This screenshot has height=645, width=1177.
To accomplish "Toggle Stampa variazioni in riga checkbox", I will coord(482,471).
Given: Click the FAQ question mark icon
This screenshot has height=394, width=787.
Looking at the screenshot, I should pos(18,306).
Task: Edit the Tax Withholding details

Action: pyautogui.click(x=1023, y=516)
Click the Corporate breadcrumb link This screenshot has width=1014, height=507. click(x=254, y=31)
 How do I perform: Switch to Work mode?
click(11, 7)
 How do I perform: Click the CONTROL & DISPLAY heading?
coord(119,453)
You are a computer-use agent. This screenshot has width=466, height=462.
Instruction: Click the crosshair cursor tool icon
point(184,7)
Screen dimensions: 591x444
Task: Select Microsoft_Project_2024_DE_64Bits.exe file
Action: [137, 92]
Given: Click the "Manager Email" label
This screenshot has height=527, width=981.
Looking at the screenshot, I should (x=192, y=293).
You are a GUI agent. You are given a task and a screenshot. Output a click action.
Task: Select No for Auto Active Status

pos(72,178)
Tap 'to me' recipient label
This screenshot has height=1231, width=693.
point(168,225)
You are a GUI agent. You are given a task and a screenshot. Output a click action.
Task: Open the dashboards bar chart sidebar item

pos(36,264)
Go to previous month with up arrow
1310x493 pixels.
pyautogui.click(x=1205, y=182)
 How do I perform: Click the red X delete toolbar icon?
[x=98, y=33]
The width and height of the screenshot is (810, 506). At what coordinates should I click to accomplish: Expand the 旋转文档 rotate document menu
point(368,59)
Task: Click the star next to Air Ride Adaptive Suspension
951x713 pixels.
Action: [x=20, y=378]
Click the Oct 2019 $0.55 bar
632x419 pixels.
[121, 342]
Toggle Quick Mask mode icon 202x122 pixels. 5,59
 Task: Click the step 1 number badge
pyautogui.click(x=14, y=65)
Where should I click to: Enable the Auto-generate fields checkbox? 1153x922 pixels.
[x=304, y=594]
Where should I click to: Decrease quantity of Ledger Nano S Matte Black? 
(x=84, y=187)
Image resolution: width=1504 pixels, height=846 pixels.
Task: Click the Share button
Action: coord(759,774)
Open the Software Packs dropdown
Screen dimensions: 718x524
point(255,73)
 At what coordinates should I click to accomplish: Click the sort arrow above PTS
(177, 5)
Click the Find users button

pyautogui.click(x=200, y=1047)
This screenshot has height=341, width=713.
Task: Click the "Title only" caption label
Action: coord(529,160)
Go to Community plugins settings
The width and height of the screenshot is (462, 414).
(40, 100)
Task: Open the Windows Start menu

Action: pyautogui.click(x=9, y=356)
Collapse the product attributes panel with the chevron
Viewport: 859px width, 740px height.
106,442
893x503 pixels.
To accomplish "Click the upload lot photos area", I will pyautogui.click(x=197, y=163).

********************

From the line that contains "At what coordinates should I click to accomplish: Click" to the last line of the data, write out each line exactly and add nothing.

 At what coordinates should I click to accomplish: Click the sort arrow above PTS
(177, 5)
Click the Find users button

pyautogui.click(x=200, y=1047)
This screenshot has height=341, width=713.
Task: Click the "Title only" caption label
Action: coord(529,160)
Go to Community plugins settings
The width and height of the screenshot is (462, 414).
(40, 100)
Task: Open the Windows Start menu

Action: pyautogui.click(x=9, y=356)
Collapse the product attributes panel with the chevron
Viewport: 859px width, 740px height.
106,442
893x503 pixels.
To accomplish "Click the upload lot photos area", I will pyautogui.click(x=197, y=163).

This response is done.